Answer with a number only: how many lines of the entries below contain the word "diciembre"?

********

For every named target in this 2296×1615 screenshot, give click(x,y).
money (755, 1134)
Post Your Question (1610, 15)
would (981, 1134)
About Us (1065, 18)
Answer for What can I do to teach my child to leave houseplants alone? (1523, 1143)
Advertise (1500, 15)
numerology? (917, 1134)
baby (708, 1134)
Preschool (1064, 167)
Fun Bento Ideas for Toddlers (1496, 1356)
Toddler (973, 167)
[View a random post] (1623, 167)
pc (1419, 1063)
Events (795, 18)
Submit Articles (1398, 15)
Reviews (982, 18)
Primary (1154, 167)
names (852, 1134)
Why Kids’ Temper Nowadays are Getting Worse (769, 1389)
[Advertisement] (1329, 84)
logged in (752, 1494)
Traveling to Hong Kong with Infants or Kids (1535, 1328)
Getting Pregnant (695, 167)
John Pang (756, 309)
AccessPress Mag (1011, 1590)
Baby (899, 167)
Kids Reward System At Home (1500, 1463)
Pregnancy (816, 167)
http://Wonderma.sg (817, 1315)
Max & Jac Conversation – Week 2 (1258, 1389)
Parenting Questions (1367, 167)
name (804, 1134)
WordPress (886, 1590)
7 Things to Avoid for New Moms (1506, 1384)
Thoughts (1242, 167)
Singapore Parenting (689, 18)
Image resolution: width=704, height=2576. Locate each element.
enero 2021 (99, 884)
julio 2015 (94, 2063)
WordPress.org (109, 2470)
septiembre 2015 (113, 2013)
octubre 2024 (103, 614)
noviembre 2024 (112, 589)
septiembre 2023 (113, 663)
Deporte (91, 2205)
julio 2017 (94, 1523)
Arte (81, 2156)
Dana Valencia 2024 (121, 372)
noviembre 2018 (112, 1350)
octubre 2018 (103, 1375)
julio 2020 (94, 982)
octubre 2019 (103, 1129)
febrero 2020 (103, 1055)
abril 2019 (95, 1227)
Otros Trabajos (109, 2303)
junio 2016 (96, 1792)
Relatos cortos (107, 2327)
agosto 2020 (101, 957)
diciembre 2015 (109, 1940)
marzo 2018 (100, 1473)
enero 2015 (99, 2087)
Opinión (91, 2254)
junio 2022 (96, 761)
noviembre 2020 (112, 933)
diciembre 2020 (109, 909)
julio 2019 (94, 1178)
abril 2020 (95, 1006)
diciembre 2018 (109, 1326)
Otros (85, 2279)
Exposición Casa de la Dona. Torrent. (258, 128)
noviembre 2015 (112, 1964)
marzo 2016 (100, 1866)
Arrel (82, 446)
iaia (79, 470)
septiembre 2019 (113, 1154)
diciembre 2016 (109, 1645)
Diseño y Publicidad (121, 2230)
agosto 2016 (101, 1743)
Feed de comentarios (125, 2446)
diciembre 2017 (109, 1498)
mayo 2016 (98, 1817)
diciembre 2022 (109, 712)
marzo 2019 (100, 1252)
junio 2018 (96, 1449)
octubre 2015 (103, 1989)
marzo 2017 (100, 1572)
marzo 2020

********

*Solved exercise*. 6